Start with these basic guidelines for choosing activities:

  1. Consider interests and abilities and try to find activities that match up. This may become increasingly difficult as dementia progresses and formerly enjoyed activities become impossible to do, so don’t feel guilty if you’re having a hard time. Sometimes all you can do is focus on keeping your loved one safe and content.
  2. Follow familiar routines that create a safe sense of purpose and self-worth. Allow the person to do what they can for themselves and to participate as much as possible in simple household chores.
  3. Provide opportunities for social interaction that the person is comfortable with. As conversation becomes more difficult, just being around friends, family or even strangers can be a welcome change, even if not much is said. If physical ability allows, take them with you on errands or to activities you enjoy.
  4. Encourage safe, doctor-approved, physical exercise. When weather permits, take short walks together in familiar surroundings on even surfaces. During inclement weather, even walking around the house several times a day can help to improve circulation and muscle strength.
  5. Select the best time of the day for each activity. Consider fatigue, thirst, hunger, and how it fits with daily routines.
  6. The most successful activities have meaning and relate to past interests. They allow the person to feel part of the family &/or community and give them a chance to be more present with whatever abilities they still have.


Don’t give up if your loved one seems withdrawn or resistant to participating in activities.
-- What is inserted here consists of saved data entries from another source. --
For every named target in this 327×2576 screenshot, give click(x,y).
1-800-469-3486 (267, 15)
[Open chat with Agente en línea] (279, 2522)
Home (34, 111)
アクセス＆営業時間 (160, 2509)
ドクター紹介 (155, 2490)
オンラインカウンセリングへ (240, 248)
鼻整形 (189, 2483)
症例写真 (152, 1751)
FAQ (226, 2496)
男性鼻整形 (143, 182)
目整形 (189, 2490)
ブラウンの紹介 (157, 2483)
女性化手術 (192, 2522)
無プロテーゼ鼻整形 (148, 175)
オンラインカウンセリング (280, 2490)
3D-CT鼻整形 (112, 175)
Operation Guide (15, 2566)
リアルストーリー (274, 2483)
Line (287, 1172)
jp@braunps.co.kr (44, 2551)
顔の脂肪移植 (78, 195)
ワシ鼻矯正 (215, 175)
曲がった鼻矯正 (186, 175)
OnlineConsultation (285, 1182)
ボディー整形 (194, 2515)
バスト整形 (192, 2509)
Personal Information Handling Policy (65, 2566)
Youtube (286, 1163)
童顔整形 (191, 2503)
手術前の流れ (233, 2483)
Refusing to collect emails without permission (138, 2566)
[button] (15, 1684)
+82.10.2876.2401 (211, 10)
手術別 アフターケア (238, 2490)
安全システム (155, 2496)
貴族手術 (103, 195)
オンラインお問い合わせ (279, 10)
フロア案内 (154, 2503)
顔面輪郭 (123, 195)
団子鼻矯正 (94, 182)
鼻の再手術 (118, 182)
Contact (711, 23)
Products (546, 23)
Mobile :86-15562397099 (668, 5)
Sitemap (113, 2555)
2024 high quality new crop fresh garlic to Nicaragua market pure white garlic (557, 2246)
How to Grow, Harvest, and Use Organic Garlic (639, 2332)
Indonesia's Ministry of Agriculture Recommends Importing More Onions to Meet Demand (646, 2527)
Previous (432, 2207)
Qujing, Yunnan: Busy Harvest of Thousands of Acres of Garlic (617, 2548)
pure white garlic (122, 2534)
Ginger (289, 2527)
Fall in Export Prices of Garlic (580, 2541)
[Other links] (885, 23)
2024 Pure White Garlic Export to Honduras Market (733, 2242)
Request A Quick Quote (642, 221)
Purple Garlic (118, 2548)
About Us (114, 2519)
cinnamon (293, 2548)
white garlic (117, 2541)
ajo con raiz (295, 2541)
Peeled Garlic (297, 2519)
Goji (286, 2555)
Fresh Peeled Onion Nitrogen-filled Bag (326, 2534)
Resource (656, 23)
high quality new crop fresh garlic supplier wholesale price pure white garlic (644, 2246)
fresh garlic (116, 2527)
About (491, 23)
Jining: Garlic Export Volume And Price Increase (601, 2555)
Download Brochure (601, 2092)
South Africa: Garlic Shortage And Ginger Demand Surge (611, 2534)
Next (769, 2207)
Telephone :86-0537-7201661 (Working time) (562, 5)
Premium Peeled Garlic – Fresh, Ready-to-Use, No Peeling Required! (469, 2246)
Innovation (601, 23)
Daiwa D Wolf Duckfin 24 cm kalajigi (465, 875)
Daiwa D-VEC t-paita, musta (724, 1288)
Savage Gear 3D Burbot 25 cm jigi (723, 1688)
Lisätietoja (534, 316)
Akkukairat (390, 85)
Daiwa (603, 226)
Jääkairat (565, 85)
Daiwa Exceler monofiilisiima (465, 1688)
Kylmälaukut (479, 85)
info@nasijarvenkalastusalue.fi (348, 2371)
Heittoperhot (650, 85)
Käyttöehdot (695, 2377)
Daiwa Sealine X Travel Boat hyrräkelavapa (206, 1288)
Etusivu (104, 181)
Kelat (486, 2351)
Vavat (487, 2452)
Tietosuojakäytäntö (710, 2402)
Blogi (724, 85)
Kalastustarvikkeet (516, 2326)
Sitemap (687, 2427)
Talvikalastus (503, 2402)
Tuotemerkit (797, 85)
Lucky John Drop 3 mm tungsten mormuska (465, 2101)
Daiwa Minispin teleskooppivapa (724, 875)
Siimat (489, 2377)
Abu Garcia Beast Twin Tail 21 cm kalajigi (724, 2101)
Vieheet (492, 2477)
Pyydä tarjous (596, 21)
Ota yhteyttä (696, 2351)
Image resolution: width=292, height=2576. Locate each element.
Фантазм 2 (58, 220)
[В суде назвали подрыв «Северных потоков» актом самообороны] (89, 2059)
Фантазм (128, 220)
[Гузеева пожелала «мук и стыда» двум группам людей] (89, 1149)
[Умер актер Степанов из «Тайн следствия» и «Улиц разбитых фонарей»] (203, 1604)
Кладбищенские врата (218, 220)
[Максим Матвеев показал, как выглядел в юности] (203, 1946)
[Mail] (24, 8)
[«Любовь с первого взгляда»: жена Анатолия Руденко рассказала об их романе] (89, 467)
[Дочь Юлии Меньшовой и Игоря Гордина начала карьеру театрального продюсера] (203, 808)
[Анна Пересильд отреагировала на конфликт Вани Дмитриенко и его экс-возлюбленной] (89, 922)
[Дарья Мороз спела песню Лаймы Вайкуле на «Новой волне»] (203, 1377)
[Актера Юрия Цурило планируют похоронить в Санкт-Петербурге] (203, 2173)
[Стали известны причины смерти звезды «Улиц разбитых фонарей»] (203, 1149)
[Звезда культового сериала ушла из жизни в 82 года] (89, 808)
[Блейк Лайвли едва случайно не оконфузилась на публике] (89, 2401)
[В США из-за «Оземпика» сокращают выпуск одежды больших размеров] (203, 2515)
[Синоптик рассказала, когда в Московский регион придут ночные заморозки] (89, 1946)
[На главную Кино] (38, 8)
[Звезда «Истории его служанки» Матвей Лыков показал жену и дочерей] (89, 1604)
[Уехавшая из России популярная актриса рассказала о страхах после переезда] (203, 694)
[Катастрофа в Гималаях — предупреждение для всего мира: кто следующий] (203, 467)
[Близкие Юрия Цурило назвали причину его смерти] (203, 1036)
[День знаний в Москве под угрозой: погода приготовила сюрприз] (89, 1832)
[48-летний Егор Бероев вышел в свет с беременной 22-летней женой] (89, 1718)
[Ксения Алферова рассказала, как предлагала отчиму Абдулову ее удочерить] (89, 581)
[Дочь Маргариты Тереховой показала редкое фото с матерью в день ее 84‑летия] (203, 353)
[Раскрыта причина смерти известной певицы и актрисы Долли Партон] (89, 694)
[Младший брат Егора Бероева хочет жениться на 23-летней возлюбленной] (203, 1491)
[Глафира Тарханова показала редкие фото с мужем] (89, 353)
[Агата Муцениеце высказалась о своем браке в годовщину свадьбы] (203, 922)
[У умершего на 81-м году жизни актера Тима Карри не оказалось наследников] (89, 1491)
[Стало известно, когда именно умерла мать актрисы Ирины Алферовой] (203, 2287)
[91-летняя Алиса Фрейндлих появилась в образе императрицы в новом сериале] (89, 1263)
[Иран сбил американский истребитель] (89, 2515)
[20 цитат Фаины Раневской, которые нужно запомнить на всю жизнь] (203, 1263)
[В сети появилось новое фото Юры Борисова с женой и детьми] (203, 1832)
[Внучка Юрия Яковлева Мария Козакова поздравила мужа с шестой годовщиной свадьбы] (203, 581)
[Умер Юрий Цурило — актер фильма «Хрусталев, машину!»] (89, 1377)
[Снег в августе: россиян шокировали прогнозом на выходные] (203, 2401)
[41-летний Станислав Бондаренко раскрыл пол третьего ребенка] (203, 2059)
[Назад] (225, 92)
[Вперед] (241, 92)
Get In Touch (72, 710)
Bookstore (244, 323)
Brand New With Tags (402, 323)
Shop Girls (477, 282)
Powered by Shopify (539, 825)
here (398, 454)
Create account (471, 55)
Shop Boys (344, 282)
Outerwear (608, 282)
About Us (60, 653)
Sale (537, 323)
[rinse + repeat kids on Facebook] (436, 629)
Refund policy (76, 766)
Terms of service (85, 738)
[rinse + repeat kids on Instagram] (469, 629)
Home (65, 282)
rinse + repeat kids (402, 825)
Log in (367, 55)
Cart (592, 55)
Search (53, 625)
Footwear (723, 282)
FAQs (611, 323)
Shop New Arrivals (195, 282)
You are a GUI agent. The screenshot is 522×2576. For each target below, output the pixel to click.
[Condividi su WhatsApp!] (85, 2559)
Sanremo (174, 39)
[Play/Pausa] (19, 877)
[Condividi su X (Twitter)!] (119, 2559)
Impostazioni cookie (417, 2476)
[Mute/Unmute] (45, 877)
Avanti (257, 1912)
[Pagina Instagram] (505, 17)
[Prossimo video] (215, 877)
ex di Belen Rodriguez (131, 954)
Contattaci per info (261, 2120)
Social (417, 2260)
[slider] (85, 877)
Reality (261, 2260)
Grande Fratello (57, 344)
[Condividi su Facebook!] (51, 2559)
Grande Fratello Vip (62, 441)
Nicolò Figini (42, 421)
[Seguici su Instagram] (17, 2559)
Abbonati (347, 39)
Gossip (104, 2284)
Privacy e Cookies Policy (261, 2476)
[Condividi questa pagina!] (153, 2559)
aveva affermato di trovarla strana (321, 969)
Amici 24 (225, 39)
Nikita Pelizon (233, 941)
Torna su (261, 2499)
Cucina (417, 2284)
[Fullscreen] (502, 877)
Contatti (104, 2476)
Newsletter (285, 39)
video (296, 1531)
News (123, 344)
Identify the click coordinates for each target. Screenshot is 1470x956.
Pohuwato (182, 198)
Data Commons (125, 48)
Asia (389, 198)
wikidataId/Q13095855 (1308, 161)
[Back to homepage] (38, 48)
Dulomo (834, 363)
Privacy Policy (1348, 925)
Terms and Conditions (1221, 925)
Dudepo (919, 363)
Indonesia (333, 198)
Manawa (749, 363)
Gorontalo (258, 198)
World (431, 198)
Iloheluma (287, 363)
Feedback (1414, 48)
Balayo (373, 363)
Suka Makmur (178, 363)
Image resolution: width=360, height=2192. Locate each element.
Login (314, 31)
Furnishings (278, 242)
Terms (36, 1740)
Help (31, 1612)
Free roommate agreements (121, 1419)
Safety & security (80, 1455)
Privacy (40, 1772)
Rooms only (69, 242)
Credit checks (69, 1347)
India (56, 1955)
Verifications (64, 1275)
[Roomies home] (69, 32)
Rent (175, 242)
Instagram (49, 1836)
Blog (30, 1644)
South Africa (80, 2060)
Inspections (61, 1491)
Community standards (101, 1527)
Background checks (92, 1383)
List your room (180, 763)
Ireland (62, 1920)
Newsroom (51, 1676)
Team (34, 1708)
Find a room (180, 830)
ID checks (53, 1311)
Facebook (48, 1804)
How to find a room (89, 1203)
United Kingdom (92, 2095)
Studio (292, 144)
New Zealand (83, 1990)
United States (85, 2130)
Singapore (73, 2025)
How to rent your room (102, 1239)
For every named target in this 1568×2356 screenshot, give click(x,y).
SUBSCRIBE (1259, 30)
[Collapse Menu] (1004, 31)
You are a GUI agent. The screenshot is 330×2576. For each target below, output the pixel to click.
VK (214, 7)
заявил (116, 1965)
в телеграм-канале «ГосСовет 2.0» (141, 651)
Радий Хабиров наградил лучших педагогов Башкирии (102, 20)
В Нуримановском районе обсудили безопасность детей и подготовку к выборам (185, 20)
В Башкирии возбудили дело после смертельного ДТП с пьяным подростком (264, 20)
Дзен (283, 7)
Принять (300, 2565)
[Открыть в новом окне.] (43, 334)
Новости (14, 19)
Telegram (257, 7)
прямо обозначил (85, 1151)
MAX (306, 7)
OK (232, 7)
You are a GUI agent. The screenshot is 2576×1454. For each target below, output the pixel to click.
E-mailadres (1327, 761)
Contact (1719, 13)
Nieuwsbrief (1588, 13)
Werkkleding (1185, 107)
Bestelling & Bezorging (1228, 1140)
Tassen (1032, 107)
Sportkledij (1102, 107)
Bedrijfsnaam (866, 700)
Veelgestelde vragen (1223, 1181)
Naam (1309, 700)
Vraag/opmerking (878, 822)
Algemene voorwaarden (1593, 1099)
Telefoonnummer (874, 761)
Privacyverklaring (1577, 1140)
This becomes especially difficult if the person has difficulty putting their thoughts and preferences into words. A caregiver may have to encourage participation in an activity without any sign of enthusiasm or approval. You may have to rely on body language for willingness to continue the activity. Watch for signs of anxiety, frustration, or depression, when they cannot do what they did so easily before. Don’t push your loved one — or yourself — to continue in a particular activity if it only brings agitation.

 

In many cases, you will have to provide clear, simple, one-at-a-time directions and constant supervision to get and keep a loved one involved in something you know they enjoy but are now inexplicably opposed to doing. Try giving both verbal and visual instructions. Sometime I have to gently guide my husband’s hands in order for him to complete the simple task of washing them.

 

You may have noticed that your elderly person sometimes responds more willingly and more capably to someone other than yourself. For example, my husband may only shuffle in very short steps for me, but when asked by his doctor to walk down the hall, his gait becomes almost normal. If possible, ask family members or friends to walk with or participate in other activities that you know your elderly person can do. Sometimes, a different face can create a spark of enthusiasm to engage in an activity.

 

Try one of these activities, considering the advice above:

  1. Listen to/play music; sing old songs
  2. Read aloud: favorite stories, letters from family members, etc.
  3. Look at family photos and talk about who’s in them
  4. Have a friend visit with a well-behaved pet
  5. Play dominoes, UNO or another simple matching game
  6. Sort objects like buttons or blocks by shape or color
  7. Give a manicure or pedicure; rub in lotion
  8. Take a walk outside, even if the person is in a wheelchair
  9. Reminisce about a favorite sport, summer, famous person, family friend
  10. Interview the person about his or her life and record what they say
  11. Watch a movie
  12. Take a ride in the car together
  13. Sit outside and people watch
  14. Feed or just watch birds or ducks
  15. Help to write a letter or email to a family member

 

The Alzheimer’s Association has a comprehensive list of resources for both information and activities related to people with Alzheimer’s disease. Check it out here. AARP also has excellent advice and ideas in their article “Activities for People with Alzheimer’s Disease.”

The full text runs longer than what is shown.